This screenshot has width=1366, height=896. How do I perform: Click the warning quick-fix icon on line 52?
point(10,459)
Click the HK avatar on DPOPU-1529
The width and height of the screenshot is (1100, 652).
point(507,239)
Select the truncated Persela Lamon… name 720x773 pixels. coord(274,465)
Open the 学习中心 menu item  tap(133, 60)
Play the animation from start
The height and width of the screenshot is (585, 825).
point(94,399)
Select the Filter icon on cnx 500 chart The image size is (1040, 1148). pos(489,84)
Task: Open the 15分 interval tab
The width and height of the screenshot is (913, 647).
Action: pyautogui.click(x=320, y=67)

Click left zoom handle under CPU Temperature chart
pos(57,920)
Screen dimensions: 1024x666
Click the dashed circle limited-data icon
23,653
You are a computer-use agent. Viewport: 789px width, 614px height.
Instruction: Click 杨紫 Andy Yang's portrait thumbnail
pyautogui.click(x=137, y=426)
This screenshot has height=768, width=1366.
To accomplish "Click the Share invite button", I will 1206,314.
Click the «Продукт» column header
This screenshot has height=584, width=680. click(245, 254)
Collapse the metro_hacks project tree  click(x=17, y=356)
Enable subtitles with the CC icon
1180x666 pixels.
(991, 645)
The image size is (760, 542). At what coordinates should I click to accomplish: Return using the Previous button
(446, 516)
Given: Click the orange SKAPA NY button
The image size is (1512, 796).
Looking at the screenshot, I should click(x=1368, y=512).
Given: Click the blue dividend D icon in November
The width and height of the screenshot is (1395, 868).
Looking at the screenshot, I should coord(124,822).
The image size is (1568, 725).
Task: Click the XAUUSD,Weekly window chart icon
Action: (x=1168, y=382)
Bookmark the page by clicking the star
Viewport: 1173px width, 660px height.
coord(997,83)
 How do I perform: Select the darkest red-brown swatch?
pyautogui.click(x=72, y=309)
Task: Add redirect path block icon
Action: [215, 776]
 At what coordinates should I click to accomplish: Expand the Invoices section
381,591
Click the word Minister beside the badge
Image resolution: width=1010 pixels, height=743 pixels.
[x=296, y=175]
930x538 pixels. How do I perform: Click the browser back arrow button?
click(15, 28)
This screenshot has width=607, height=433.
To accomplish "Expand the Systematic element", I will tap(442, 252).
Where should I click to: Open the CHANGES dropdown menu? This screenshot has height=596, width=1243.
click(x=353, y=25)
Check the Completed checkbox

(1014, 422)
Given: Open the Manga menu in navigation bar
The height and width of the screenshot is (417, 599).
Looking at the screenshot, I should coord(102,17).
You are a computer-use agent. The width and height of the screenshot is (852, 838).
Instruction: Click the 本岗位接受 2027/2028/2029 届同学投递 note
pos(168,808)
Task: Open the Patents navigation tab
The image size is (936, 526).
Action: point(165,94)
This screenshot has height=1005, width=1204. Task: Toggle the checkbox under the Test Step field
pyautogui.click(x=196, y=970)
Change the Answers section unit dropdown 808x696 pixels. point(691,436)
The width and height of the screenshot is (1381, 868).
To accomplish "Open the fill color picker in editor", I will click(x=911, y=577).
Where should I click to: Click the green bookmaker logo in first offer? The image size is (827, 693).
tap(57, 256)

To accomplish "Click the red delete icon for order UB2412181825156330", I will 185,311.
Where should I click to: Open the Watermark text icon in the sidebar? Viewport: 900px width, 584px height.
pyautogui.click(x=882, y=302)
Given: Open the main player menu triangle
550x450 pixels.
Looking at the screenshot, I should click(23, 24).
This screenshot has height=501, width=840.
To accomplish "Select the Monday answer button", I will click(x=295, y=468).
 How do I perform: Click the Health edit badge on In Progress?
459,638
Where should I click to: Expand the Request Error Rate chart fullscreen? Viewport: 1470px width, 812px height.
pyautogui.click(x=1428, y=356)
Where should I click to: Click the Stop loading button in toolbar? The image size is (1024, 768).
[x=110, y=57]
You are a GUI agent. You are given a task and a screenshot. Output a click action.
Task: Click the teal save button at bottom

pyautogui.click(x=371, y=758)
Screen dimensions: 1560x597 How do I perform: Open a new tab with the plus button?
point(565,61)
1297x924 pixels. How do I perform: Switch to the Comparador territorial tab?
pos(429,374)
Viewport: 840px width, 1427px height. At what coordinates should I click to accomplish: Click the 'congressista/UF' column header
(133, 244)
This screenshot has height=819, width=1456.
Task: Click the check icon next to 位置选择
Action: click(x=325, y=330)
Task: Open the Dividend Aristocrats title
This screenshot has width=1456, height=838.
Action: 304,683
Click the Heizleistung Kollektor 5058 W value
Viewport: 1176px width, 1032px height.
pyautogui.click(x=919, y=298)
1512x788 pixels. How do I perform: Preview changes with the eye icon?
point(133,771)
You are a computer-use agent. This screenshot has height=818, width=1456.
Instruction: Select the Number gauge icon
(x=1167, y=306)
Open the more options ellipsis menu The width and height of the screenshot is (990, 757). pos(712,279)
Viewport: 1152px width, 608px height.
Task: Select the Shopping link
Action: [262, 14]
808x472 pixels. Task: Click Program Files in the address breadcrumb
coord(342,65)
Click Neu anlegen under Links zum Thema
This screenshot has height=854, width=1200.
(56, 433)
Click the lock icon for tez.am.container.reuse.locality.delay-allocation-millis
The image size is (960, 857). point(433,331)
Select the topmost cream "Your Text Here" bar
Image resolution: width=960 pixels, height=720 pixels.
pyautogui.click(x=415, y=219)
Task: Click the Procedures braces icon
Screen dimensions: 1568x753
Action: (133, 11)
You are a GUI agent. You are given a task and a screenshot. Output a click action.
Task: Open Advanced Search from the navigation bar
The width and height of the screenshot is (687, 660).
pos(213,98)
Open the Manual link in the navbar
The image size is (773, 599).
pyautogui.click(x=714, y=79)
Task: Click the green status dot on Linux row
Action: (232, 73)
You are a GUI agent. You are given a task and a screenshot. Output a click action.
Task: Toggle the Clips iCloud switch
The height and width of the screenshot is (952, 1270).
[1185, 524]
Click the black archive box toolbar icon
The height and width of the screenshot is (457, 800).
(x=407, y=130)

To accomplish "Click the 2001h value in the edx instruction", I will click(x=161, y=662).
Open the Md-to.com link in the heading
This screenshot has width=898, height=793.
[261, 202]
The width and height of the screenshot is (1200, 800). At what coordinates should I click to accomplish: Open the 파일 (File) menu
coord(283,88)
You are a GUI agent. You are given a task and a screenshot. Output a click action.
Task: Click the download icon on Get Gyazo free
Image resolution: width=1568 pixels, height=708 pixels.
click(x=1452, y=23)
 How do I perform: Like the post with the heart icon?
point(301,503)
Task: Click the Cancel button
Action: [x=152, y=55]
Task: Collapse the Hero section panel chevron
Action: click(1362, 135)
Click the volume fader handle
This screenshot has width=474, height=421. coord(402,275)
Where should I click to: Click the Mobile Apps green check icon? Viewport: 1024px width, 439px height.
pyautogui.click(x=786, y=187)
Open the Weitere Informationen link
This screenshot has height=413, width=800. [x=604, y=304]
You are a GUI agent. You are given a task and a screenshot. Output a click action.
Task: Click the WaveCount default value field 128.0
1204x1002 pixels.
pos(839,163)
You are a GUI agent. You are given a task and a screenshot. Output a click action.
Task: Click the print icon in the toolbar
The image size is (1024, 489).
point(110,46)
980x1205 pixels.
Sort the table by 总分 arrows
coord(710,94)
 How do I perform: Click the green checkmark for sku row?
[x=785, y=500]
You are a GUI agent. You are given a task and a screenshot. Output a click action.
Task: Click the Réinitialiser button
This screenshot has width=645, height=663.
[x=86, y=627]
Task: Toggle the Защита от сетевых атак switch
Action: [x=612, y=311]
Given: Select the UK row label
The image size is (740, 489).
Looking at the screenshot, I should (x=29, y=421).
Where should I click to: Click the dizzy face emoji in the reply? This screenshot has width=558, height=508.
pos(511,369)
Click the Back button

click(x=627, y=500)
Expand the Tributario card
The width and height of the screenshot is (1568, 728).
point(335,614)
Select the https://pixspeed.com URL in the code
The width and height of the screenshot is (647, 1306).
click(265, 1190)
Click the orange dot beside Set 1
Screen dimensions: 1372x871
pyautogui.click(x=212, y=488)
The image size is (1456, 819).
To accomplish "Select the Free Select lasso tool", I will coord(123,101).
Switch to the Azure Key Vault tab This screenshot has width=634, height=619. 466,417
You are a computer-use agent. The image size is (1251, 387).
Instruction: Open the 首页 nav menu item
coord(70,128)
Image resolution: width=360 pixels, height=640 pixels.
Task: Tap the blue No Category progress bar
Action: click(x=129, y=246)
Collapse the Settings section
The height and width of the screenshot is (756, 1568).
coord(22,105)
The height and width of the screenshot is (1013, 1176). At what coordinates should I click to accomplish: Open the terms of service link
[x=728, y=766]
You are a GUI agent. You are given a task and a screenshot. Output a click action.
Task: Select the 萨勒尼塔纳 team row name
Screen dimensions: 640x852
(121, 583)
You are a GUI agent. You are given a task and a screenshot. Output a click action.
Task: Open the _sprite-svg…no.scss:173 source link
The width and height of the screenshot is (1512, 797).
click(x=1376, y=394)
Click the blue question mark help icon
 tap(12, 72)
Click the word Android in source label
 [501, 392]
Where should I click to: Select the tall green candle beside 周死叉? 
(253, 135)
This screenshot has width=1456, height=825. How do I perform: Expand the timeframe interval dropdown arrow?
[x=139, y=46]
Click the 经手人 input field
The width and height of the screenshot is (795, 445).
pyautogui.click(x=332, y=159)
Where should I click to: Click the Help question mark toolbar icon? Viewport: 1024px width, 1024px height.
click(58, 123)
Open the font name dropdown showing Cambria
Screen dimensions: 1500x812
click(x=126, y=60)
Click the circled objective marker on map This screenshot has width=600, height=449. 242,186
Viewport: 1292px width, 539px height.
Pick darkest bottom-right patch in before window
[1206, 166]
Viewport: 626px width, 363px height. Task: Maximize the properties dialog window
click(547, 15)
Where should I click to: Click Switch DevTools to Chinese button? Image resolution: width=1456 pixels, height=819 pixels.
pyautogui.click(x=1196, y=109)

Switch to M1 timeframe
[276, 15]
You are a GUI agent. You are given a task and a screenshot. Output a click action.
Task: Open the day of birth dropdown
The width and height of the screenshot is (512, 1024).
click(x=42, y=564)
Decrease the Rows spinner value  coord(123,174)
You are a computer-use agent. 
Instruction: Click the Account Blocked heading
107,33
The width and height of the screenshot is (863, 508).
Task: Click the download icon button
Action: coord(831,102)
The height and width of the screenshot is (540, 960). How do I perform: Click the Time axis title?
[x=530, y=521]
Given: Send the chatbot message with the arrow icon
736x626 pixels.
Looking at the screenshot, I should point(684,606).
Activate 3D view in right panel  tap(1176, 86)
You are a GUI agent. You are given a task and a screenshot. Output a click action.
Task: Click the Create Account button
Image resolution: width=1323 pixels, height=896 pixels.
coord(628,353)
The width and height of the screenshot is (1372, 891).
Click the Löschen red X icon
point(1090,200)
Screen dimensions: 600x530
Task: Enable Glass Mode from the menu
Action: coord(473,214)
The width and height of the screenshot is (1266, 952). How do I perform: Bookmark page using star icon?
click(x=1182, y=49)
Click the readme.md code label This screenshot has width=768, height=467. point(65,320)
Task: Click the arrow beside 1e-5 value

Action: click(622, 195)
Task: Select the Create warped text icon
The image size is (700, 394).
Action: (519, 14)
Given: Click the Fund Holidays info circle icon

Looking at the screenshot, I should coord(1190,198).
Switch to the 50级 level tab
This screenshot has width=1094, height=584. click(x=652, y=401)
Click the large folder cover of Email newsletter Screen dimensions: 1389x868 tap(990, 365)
════════════════
◆ Task directions ◆
Duplicate the lines of the listing above exactly, starting at the line that contains "Where should I click to: Open the CHANGES" and ending at the line that contains "pos(168,808)".

◆ Result for this exercise ◆
Where should I click to: Open the CHANGES dropdown menu? This screenshot has height=596, width=1243.
click(x=353, y=25)
Check the Completed checkbox

(1014, 422)
Given: Open the Manga menu in navigation bar
The height and width of the screenshot is (417, 599).
Looking at the screenshot, I should coord(102,17).
You are a computer-use agent. The width and height of the screenshot is (852, 838).
Instruction: Click the 本岗位接受 2027/2028/2029 届同学投递 note
pos(168,808)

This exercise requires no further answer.